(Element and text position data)
╭──

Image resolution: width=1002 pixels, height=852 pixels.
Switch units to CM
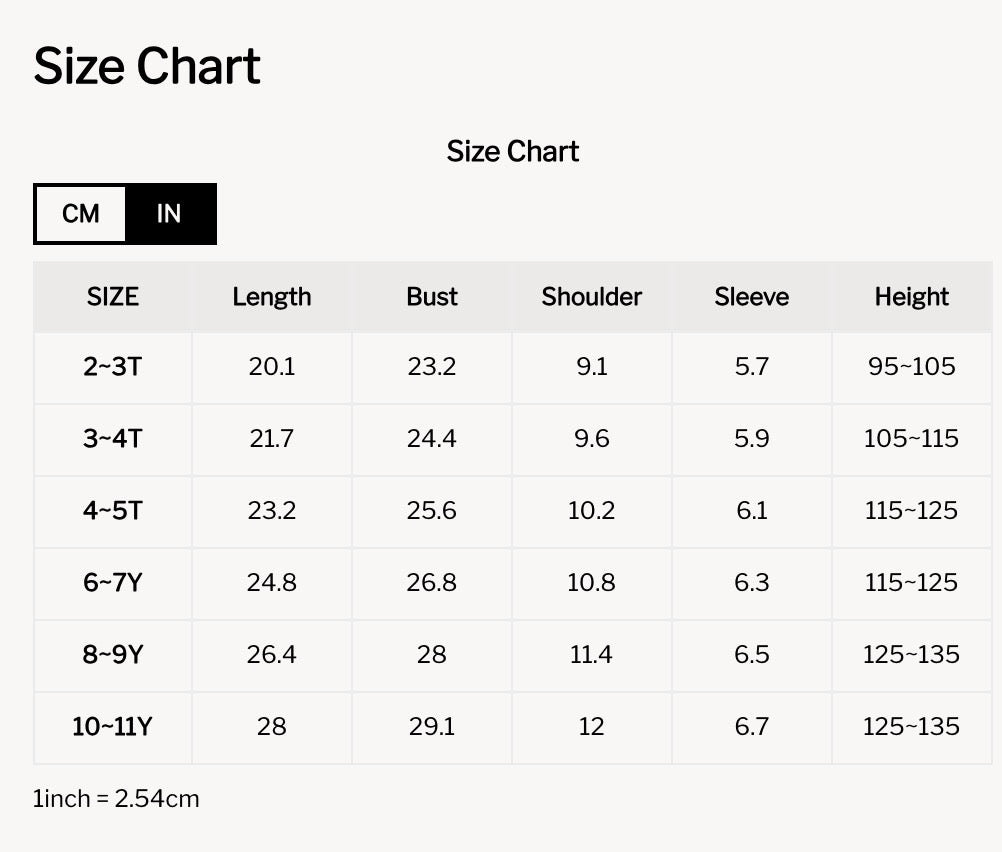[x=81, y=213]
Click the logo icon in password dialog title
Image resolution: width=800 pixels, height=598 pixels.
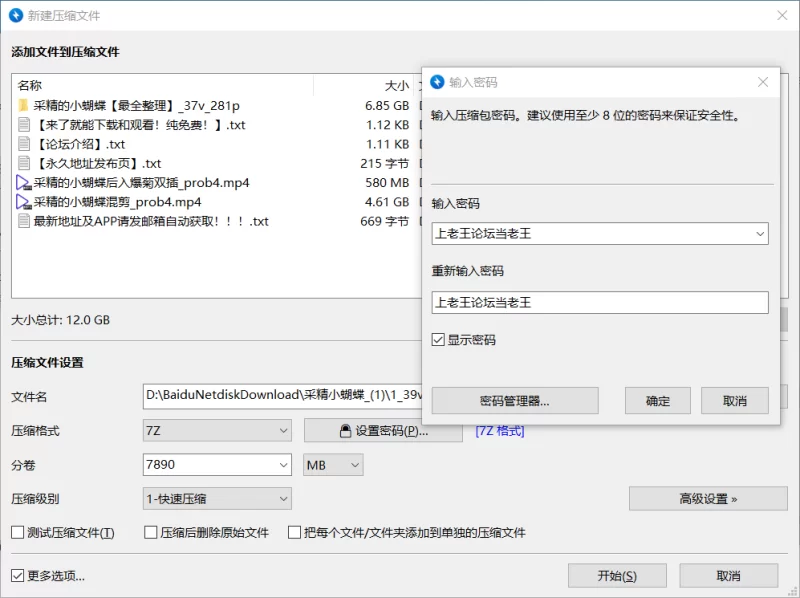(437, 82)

╰──

Your instructions → Return the lines that start with the one containing "Click the logo icon in password dialog title" and go on through the end of the rows, copied word for word. Leave the pictures out of your answer.

Solved problem →
Click the logo icon in password dialog title
Image resolution: width=800 pixels, height=598 pixels.
(437, 82)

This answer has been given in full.